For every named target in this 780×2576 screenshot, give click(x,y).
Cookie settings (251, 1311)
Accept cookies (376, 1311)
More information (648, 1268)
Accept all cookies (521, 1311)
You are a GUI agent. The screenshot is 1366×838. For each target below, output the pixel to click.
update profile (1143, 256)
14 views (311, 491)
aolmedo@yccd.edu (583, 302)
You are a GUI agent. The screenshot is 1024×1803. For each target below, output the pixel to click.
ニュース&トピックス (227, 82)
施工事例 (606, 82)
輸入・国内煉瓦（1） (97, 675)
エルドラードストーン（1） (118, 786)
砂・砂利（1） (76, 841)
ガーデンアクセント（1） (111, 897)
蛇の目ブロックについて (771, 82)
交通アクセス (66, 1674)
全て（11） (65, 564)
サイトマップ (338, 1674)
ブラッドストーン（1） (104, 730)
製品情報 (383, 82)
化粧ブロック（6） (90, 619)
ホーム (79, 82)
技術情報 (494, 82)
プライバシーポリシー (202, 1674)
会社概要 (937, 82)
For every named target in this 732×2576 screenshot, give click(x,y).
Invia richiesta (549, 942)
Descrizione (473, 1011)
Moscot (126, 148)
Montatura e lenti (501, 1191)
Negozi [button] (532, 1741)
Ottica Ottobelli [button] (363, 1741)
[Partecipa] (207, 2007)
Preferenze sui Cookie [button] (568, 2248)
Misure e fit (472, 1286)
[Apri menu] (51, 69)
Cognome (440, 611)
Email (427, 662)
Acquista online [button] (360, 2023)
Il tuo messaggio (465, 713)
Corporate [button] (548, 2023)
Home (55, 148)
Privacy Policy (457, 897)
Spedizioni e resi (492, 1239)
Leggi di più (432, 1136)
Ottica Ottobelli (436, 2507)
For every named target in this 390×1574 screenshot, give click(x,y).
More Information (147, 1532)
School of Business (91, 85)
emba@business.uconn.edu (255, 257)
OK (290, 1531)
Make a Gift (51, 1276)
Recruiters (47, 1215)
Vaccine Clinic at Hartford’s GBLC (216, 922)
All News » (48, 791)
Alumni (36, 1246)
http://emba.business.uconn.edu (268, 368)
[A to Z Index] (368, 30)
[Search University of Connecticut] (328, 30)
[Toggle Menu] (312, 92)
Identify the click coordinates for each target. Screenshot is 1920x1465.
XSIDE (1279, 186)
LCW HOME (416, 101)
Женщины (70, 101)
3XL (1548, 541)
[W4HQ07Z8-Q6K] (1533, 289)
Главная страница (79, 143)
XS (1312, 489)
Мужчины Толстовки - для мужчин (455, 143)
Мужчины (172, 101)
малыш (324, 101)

____

# Assignment:
Type the records out again. Match them exactly.

# Solution:
For every named target in this 780×2576 screenshot, give click(x,y).
Cookie settings (251, 1311)
Accept cookies (376, 1311)
More information (648, 1268)
Accept all cookies (521, 1311)
You are a GUI agent. The screenshot is 1366×838. For each target below, output the pixel to click.
update profile (1143, 256)
14 views (311, 491)
aolmedo@yccd.edu (583, 302)
You are a GUI agent. The screenshot is 1024×1803. For each target below, output the pixel to click.
ニュース&トピックス (227, 82)
施工事例 (606, 82)
輸入・国内煉瓦（1） (97, 675)
エルドラードストーン（1） (118, 786)
砂・砂利（1） (76, 841)
ガーデンアクセント（1） (111, 897)
蛇の目ブロックについて (771, 82)
交通アクセス (66, 1674)
全て（11） (65, 564)
サイトマップ (338, 1674)
ブラッドストーン（1） (104, 730)
製品情報 (383, 82)
化粧ブロック（6） (90, 619)
ホーム (79, 82)
技術情報 (494, 82)
プライバシーポリシー (202, 1674)
会社概要 (937, 82)
For every named target in this 732×2576 screenshot, give click(x,y).
Invia richiesta (549, 942)
Descrizione (473, 1011)
Moscot (126, 148)
Montatura e lenti (501, 1191)
Negozi [button] (532, 1741)
Ottica Ottobelli [button] (363, 1741)
[Partecipa] (207, 2007)
Preferenze sui Cookie [button] (568, 2248)
Misure e fit (472, 1286)
[Apri menu] (51, 69)
Cognome (440, 611)
Email (427, 662)
Acquista online [button] (360, 2023)
Il tuo messaggio (465, 713)
Corporate [button] (548, 2023)
Home (55, 148)
Privacy Policy (457, 897)
Spedizioni e resi (492, 1239)
Leggi di più (432, 1136)
Ottica Ottobelli (436, 2507)
For every named target in this 390×1574 screenshot, give click(x,y).
More Information (147, 1532)
School of Business (91, 85)
emba@business.uconn.edu (255, 257)
OK (290, 1531)
Make a Gift (51, 1276)
Recruiters (47, 1215)
Vaccine Clinic at Hartford’s GBLC (216, 922)
All News » (48, 791)
Alumni (36, 1246)
http://emba.business.uconn.edu (268, 368)
[A to Z Index] (368, 30)
[Search University of Connecticut] (328, 30)
[Toggle Menu] (312, 92)
Identify the click coordinates for each target. Screenshot is 1920x1465.
XSIDE (1279, 186)
LCW HOME (416, 101)
Женщины (70, 101)
3XL (1548, 541)
[W4HQ07Z8-Q6K] (1533, 289)
Главная страница (79, 143)
XS (1312, 489)
Мужчины Толстовки - для мужчин (455, 143)
Мужчины (172, 101)
малыш (324, 101)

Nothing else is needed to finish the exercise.